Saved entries
--

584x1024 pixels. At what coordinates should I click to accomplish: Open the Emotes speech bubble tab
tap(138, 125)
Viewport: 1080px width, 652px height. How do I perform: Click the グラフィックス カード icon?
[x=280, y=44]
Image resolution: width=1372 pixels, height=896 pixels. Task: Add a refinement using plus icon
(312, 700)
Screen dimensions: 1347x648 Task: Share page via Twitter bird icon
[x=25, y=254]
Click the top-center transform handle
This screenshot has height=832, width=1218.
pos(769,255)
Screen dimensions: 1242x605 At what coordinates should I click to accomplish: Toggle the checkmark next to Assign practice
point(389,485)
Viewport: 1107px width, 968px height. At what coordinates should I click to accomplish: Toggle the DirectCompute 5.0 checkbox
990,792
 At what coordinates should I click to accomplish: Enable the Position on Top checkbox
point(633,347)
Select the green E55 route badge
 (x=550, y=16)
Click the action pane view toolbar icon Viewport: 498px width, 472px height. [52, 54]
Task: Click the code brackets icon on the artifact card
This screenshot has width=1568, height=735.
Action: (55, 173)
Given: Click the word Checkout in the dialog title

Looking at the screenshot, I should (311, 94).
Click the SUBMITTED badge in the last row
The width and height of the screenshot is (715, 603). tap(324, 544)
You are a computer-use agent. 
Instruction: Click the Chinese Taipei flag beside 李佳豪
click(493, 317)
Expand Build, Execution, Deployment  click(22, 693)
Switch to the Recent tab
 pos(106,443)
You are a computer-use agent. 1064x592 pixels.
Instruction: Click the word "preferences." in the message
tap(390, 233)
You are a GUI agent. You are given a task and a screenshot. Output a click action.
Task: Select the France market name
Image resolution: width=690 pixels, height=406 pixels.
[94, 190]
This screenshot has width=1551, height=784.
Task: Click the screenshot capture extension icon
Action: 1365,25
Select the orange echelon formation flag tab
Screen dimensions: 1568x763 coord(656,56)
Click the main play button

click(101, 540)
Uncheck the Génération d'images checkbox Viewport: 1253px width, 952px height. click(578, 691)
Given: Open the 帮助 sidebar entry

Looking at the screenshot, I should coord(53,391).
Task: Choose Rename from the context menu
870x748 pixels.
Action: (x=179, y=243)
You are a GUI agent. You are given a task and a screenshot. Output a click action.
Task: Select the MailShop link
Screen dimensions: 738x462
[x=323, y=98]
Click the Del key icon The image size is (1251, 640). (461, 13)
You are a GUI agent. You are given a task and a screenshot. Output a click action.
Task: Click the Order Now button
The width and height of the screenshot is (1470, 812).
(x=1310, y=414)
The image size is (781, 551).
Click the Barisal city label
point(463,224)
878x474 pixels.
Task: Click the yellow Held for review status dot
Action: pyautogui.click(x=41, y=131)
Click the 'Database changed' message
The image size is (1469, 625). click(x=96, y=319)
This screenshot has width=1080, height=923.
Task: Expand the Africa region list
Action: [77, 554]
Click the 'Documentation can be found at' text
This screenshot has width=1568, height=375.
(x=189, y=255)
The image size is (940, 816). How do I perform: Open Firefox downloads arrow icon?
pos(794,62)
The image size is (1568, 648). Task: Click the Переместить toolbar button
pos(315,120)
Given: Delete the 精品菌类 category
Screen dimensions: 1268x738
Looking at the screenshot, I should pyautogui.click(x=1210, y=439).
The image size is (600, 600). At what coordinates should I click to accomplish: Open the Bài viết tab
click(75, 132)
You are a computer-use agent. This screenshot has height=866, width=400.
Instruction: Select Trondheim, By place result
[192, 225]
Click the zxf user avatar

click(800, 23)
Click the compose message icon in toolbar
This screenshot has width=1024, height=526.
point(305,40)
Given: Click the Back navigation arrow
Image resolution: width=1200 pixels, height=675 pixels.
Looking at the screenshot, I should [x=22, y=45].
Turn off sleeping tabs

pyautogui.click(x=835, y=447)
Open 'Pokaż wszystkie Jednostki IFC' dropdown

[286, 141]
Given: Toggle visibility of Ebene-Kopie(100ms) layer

--

With the line containing "Screen dimensions: 1268x738" as the first and the final line of the records as the last, copy that span exactly and nothing more.

### Output of the task
Screen dimensions: 1268x738
Looking at the screenshot, I should pyautogui.click(x=1210, y=439).
The image size is (600, 600). At what coordinates should I click to accomplish: Open the Bài viết tab
click(75, 132)
You are a computer-use agent. This screenshot has height=866, width=400.
Instruction: Select Trondheim, By place result
[192, 225]
Click the zxf user avatar

click(800, 23)
Click the compose message icon in toolbar
This screenshot has width=1024, height=526.
point(305,40)
Given: Click the Back navigation arrow
Image resolution: width=1200 pixels, height=675 pixels.
Looking at the screenshot, I should [x=22, y=45].
Turn off sleeping tabs

pyautogui.click(x=835, y=447)
Open 'Pokaż wszystkie Jednostki IFC' dropdown

[286, 141]
Given: Toggle visibility of Ebene-Kopie(100ms) layer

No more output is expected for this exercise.